Sean: I’ve always been interested in financial services because it’s such an important part of people’s daily lives and because it’s inherently a technology/data business.  

I want to have a large positive impact on the world and I’ve been drawn to technology since I was a little kid. It’s always been a part of me. There isn’t a lot of technological innovation in financial services and I think that’s a problem that makes peoples’ daily lives worse.  

After I sold my last company, which was in payments, I was looking for a part of the financial services industry that was lagging in terms of how they were both delivering and manufacturing the product.

Homeowners insurance was a logical target because it’s becoming an increasingly important part of people’s daily lives as weather volatility increases. It’s also very wasteful.
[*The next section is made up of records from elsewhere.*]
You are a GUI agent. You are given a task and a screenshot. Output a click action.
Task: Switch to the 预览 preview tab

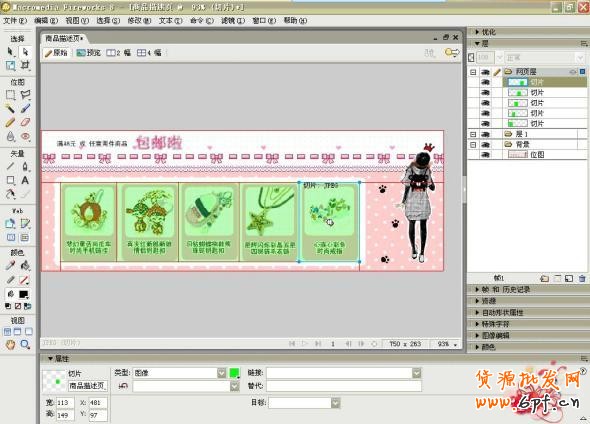[x=89, y=53]
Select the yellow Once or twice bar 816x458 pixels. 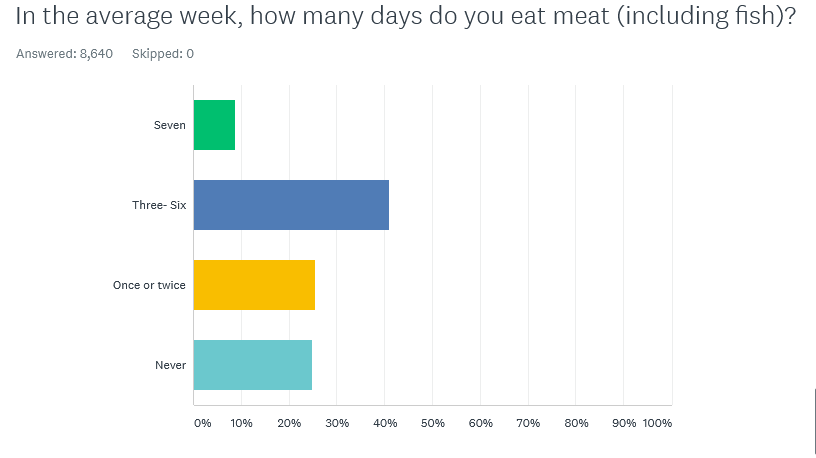click(x=254, y=285)
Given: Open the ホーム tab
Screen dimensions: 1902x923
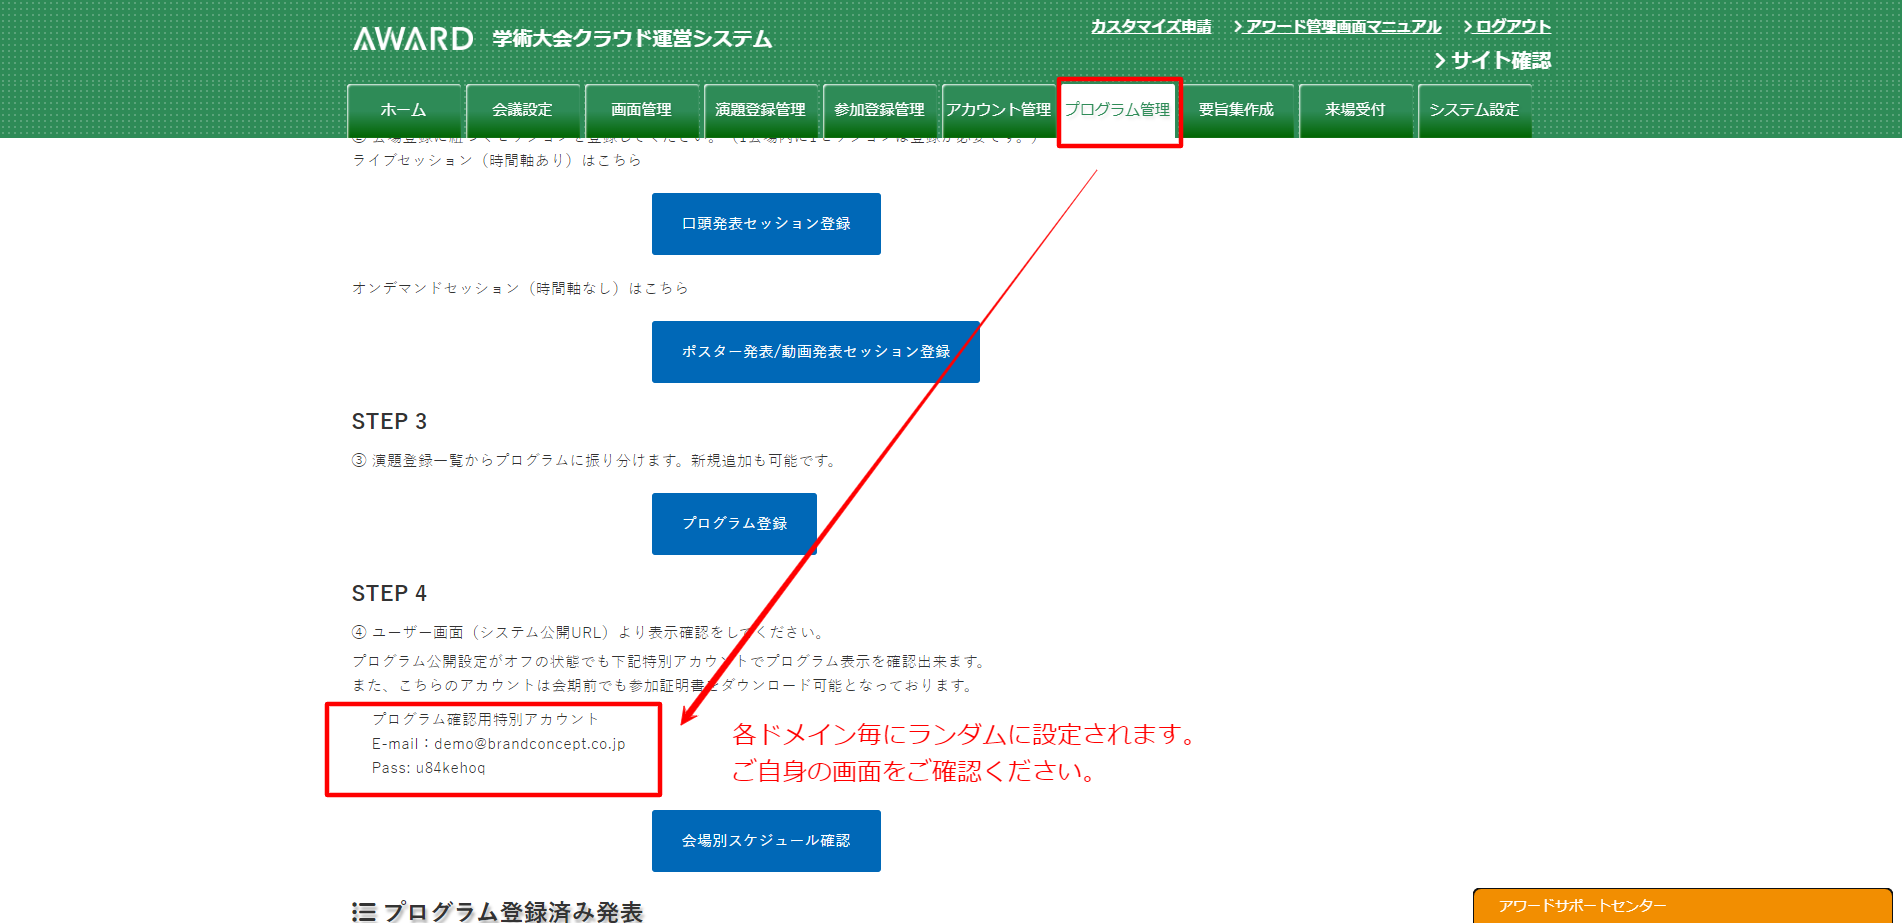Looking at the screenshot, I should tap(404, 110).
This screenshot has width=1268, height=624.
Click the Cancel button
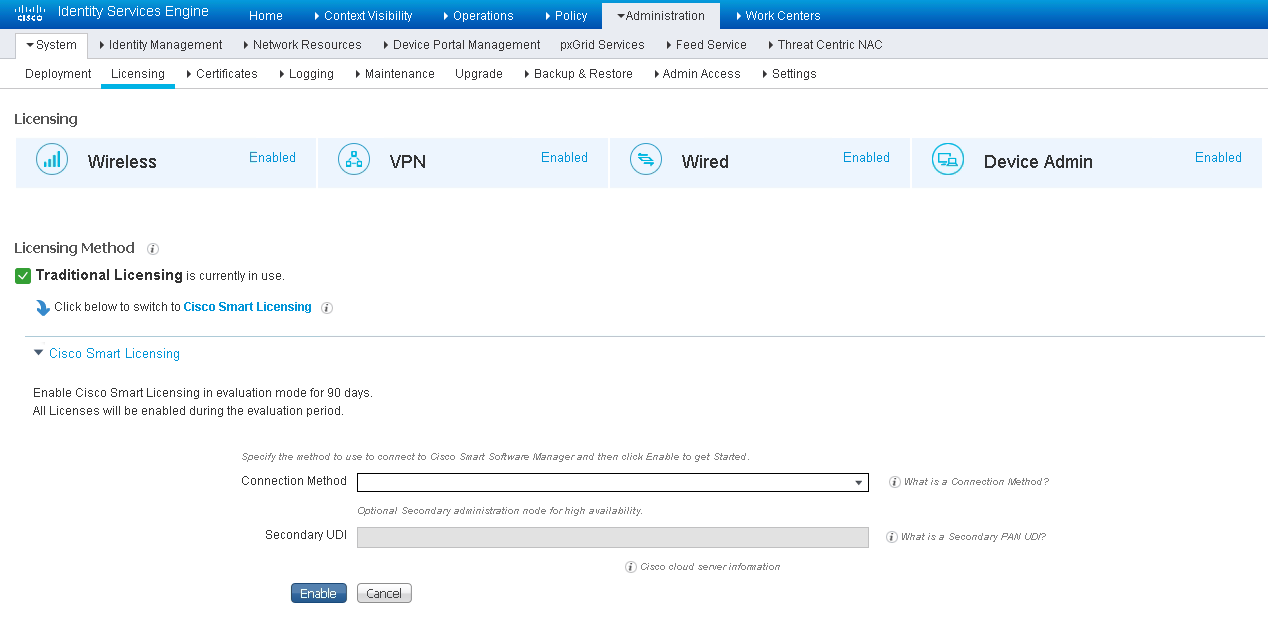384,593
It’s quite common for 30-40% or more of customers’ premiums to go to a combination of insurer profit and insurer expenses, a big part of which is the cost associated with a large volume of infrequently used local insurance offices. That means a significant portion of the money you pay for homeowners insurance isn’t directly providing value to you as the consumer.  

The risk analysis and pricing is also very unsophisticated because it’s all based on agent-provided input data, which isn’t as accurate.   

When I spoke to homeowners in areas hit hardest by weather volatility, their interest and engagement in home insurance products was just on a whole different level. Whether we were talking to someone in Tahoe, Houston, or Tampa, they weren’t just interested. They wanted to tell us their whole story about the troubles they’d faced. It was clear there was a huge customer need.

If you weren’t in your current job, what would you be doing?

Sean: If I wasn’t doing what I’m doing now, I’d want to be in public service. A Wisconsin native, I currently split my time between Wisconsin and Illinois and have a lot of affinity for the state. I think I could chart a path to improve the state’s economic prosperity and help Wisconsin residents achieve an unparalleled standard of living.  

Our politics is a polarized mess right now. I strongly believe we need more of a centrist platform, where we focus on our areas of agreement rather than our areas of disagreement. We also need leaders who both understand economics AND care about people. Wisconsin, as a very purple state, would be an ideal starting point for such a platform. 

Why did you choose to partner with Activate Capital, and what has your experience been working with our team?

Sean: We chose to partner with Activate Capital because of their conviction in our mission. Sure, there were parts of our business they didn’t know much about initially, but they really leaned in to learn, and they dug in and learned fast. That was cool to see. It felt right.

The key things for us with investors are conviction and understanding. We are doing something big, and there will be bumps in the road so you need investors with conviction in the same way you need employees with conviction. We are all on the same team.

But conviction needs to be coupled with understanding. An investor with conviction who doesn’t understand the details of what we are doing will be distracting and create misalignment.

Activate has also been a big help with raising capital when we needed it, and they’ve been a productive, not distracting, presence in the boardroom.